Do we understand why prompt engineering is still necessary? Why it is unable to correctly determine ("understand") what output the user wants from unstructured input?
Sure, but from my experience it seems like humans currently have a much better ability to infer context and meaning from input than these current generation of LLMs.
I assume that as LLMs get better they will be able to produce better output without needing to be prompted in such specific ways.
Or perhaps ask simple and common follow up questions when they detect ambiguity in the request, like humans do.
I think the key missing ingredient of current AI systems is the lack of internal monologue. LLMs are capable of asking questions, but currently you need explicitly prompt it to deconstruct a problem into steps, analyse these text and decide whether a question is warranted. You basically need to verbalise our normal thought process and put it in the system prompt. I imagine that if LLM could do few passes of something akin to our inner monologue before giving us a response they would do a lot better on tasks that require reasoning.
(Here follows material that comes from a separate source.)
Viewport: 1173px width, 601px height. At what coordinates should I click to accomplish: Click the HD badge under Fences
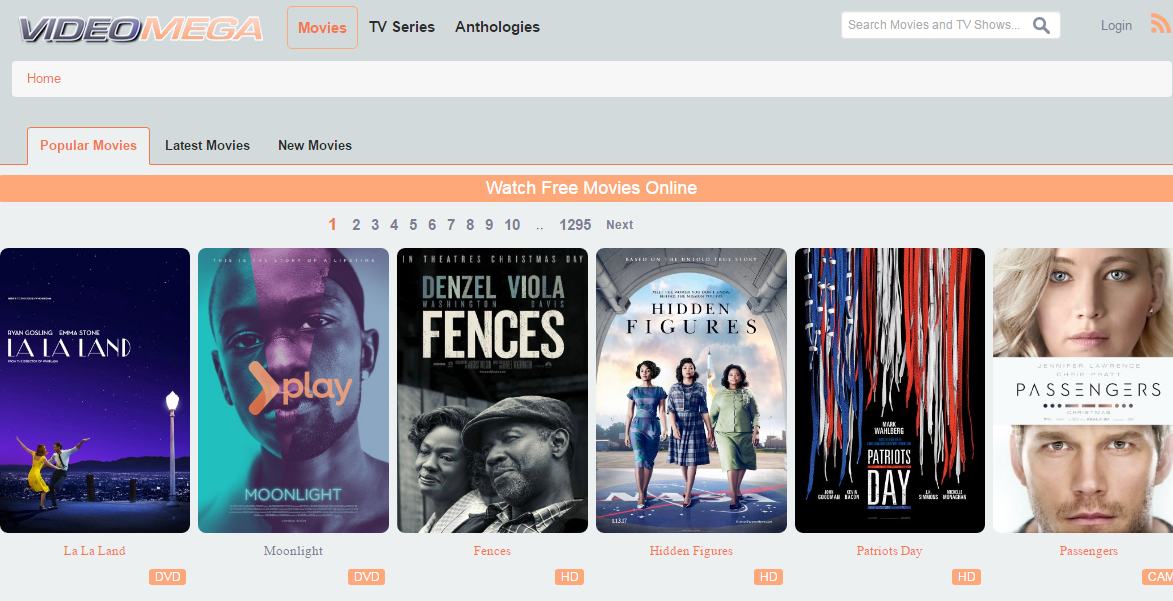pos(569,577)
This is being worked on, look into Chain/Tree of Thought applications
What is missing for me is it recognizing that it lacks enough information to provide a sufficient response, and then asking for the missing information.
- typically, it responds with a general answer
- sometimes it will say it can give a better answer if you provide more information (this has been increasingly happening)
- however, it does not ask for specific information or context, it doesn't ask what if, or if/else, kinds of problem decomposing questions
I do expect these things to improve as we are reaching the limit of raw training data & model sizes. We're primarily in the second order improvements phase now for real applications. (there are still first order algo improvements happening too)
This makes sense to me. LLMs would benefit tremendously by using clarification prompts. Instead they spew output with whatever confidence level their creators deem is good enough.